Come ha trascorso la quarantena. Insomma, cos’ha fatto per ingannare il tempo?

Ho giusto guardato un po’ di televisione, giocato ai videogiochi e, poi, ho lavorato molto per cercare di mantenere un po’ la mia forma fisica.

Com’è stato dover vedere in tv i suoi compagni giocare due volte senza di lei?

È stato molto difficile per me. Essere un leader e non poter aiutare in campo la tua squadra è davvero una brutta sensazione. Ero così orgoglioso dopo la nostra vittoria contro Varese che non vedevo l’ora di tornare in campo e non poterlo fare per un’altra partita mi ha fatto sentire in colpa, mi sono sentito così dopo la sconfitta contro Venezia. Non essere lì, in campo, ad aiutare i miei compagni mi è dispiaciuto davvero tanto.

E adesso che dice del fatto che gli altri suoi compagni siano praticamente tutti positivi? Ha parlato con qualcuno di loro, magari anche soltanto per dare qualche consiglio?

Sì, ho parlato con quasi tutti i ragazzi.
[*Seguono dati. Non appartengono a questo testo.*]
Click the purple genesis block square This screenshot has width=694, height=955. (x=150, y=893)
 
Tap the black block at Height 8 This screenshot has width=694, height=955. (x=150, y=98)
Dico loro soltanto di essere pazienti e di restare forti mentalmente. Con il tempo passerà tutto!

Ha ripreso ad allenarsi?

Ho iniziato ad allenarmi da solo in palestra con il nostro staff tecnico e il preparatore fisico, Oscar (Pedretti, ndr).

Ora per tornare ad allenarvi tutti insieme servirà almeno un’altra settimana: un bel guaio...

Questa purtroppo è la situazione in cui ci troviamo. Non ci resta che fare del nostro meglio, appena ne avremo l’opportunità. Ciò richiederà una certa forza mentale da parte del gruppo, grande determinazione e grande concentrazione. Con il tempo continueremo sulla nostra buona strada. Auguro a tutti una pronta guarigione.